L'ensemble des syndicats appellent à une grève et des manifestations contre la réforme des retraites ce jeudi 19 janvier. A cette occasion, nous avons posé trois questions à Emmanuelle Reungoat, spécialiste des mouvements sociaux. Elle évoque les enjeux de cette "première grosse mobilisation sociale depuis les gilets jaunes".
La grève intersyndicale annoncée pour le 19 janvier contre la réforme des retraites s'annonce très suivie. A l'approche de cette grosse journée, les spéculations vont bon train et la spirale médiatique s'emballe. Mais au fond, à quoi peut-on s'attendre réellement ? La chercheuse en sciences politiques à l'Université de Montpellier, Emmanuelle Reungoat, spécialiste des mouvements sociaux, nous éclaire.
1. En quoi c'est une grève particulière ?
"La grève est singulière car le contexte actuel est particulièrement compliqué. On est sur une période où les inégalités augmentent et sont aggravées par les crises actuelles : économique, sanitaire et internationale. Les conditions de vie se sont durcies et sont ressenties comme plus difficiles.
De plus, on est dans un pays où le champ politique est bouleversé. Les syndicats et les partis se repositionnent. Ce n'est pas la première fois qu'une grève inter-syndicale est organisée mais cela reste assez rare. En plus du sujet des retraites qui concerne un large spectre de la population, il y aura un enjeu de visibilité des syndicats et des partis politiques organisateurs de cette mobilisation".
2. Quels sont les enjeux de cette grève ?
"Ils sont multiples. D'abord, il y a le débat sur le fond : quel modèle de société voulons-nous et quelle redistribution des richesses proposerons-nous alors que les inégalités augmentent. C'est un enjeu politique, aussi bien pour le gouvernement que pour les syndicats et les partis politiques. Le gouvernement voudra se montrer fort, au sens régalien du terme, et ne voudra pas céder.

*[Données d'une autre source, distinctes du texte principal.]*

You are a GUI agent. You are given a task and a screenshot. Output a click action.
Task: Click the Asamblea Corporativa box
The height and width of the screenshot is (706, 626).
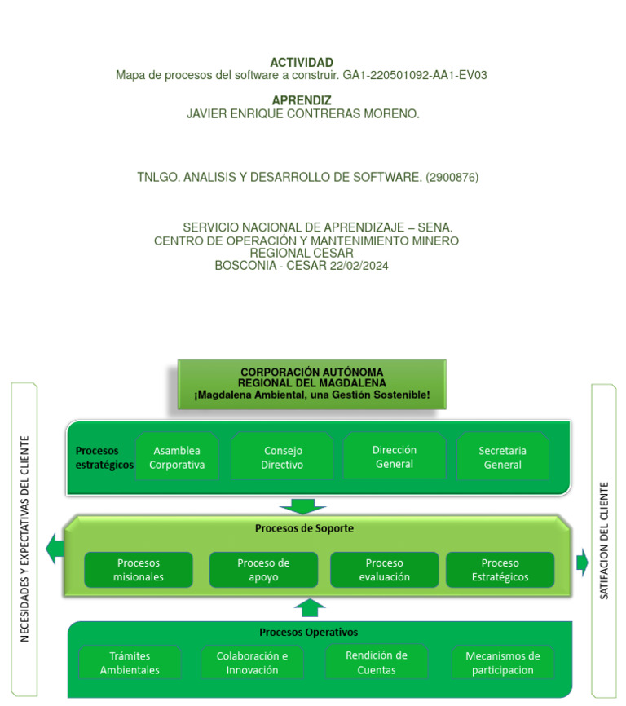pyautogui.click(x=177, y=457)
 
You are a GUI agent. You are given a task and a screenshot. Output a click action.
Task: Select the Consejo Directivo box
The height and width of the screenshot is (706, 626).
pyautogui.click(x=282, y=457)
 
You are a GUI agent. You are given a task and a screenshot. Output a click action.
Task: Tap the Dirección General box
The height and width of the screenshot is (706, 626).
pyautogui.click(x=395, y=457)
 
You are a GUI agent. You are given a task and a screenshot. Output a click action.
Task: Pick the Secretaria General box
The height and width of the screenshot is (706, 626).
pyautogui.click(x=502, y=457)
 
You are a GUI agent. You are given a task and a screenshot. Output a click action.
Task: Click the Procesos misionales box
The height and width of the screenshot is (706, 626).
pyautogui.click(x=139, y=570)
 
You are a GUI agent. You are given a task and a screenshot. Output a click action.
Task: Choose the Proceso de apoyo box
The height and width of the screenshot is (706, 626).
pyautogui.click(x=263, y=570)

A l'inverse, c'est la première grosse mobilisation sociale depuis les gilets jaunes. Les syndicats veulent se repositionner et s'affirmer dans l'échiquier politique, peu de luttes victorieuses ont abouti durant la dernière décennie. Mais est-ce qu'ils vont vraiment réussir à mobiliser ?
Cet enjeu de visibilité concernera aussi les grévistes. Beaucoup d'entre eux ne votent pas et ne sont pas représentés dans nos instances politiques. Alors jusqu'où leurs intérêts seront pris en compte ?"
3. A quoi s'attendre ?
"Il est impossible de faire des pronostics concrets. Ce sera très certainement une grosse mobilisation mais impossible de se prononcer davantage, c'est très complexe. On peut seulement faire quelques hypothèses selon ce qu'on observe de l'évolution des conflits sociaux. Ceux-ci ont tendance à se durcir et à être plus longs, ce sera peut-être le cas ici".
"Nous observons aussi que certains outils, comme l'arrestation immédiate préventive, d'abord utilisés par le gouvernement dans le cadre de la lutte anti-terroriste, se sont étendus à l'ensemble des mobilisations sociales.
Toutefois, il n'y aura sûrement pas la même répression du mouvement de la part du gouvernement comme pour les gilets jaunes. Les forces de l'ordre ne réagissent pas pareil face à des syndicats et face à des gilets jaunes. Etant donné que la grève est organisée par des acteurs qui ont l'habitude des mobilisations sociales, les débordements seront certainement mieux gérés et il devrait y avoir moins d'affrontements directs.
En revanche, j'ai remarqué que le gouvernement a déjà commencé à délégitimer le mouvement, avant même qu'il ne commence. Ce n'est pas nouveau, c'est une tendance qui existe depuis 2016 au moment des manifestations contre la loi travail".
"Ici le gouvernement parle "d'irresponsabilité" pour évoquer la grève. C'est une manière d'attaquer la légitimité de la manifestation comme forme d'action politique. Cette réforme joue pourtant l'avenir des populations".